*Exercise brief:* Extract the entries from their first line through the line containing "Looking at the screenshot, I should coord(1195,283).", including both ends, and copy each of those lines exactly.

Entries from a dataset:
▬▬▬▬▬▬

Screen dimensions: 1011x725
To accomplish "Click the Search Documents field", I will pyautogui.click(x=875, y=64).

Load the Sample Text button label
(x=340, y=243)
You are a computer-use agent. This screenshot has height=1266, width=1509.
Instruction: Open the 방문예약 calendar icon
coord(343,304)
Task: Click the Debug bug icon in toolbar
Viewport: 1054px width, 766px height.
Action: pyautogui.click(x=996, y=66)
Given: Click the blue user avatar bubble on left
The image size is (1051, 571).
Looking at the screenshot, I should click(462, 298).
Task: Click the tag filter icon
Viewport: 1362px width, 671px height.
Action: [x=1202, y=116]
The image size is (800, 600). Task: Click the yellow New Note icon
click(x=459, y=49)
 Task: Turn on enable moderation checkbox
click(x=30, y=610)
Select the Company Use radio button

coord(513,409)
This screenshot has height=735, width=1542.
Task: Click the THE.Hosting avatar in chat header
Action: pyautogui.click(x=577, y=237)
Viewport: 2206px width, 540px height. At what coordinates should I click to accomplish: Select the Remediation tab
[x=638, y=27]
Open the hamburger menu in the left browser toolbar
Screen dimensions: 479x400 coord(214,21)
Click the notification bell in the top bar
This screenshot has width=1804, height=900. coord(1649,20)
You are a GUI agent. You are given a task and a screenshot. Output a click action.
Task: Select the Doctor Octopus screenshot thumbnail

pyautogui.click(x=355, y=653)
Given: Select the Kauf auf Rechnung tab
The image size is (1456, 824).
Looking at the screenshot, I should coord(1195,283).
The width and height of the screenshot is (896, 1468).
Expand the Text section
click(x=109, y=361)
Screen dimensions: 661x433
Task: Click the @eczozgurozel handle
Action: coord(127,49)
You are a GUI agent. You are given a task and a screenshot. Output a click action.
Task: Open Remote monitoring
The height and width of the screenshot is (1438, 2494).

▬▬▬▬▬▬

*Right answer:*
Screen dimensions: 1011x725
To accomplish "Click the Search Documents field", I will pyautogui.click(x=875, y=64).

Load the Sample Text button label
(x=340, y=243)
You are a computer-use agent. This screenshot has height=1266, width=1509.
Instruction: Open the 방문예약 calendar icon
coord(343,304)
Task: Click the Debug bug icon in toolbar
Viewport: 1054px width, 766px height.
Action: pyautogui.click(x=996, y=66)
Given: Click the blue user avatar bubble on left
The image size is (1051, 571).
Looking at the screenshot, I should click(462, 298).
Task: Click the tag filter icon
Viewport: 1362px width, 671px height.
Action: [x=1202, y=116]
The image size is (800, 600). Task: Click the yellow New Note icon
click(x=459, y=49)
 Task: Turn on enable moderation checkbox
click(x=30, y=610)
Select the Company Use radio button

coord(513,409)
This screenshot has height=735, width=1542.
Task: Click the THE.Hosting avatar in chat header
Action: pyautogui.click(x=577, y=237)
Viewport: 2206px width, 540px height. At what coordinates should I click to accomplish: Select the Remediation tab
[x=638, y=27]
Open the hamburger menu in the left browser toolbar
Screen dimensions: 479x400 coord(214,21)
Click the notification bell in the top bar
This screenshot has width=1804, height=900. coord(1649,20)
You are a GUI agent. You are given a task and a screenshot. Output a click action.
Task: Select the Doctor Octopus screenshot thumbnail

pyautogui.click(x=355, y=653)
Given: Select the Kauf auf Rechnung tab
The image size is (1456, 824).
Looking at the screenshot, I should coord(1195,283).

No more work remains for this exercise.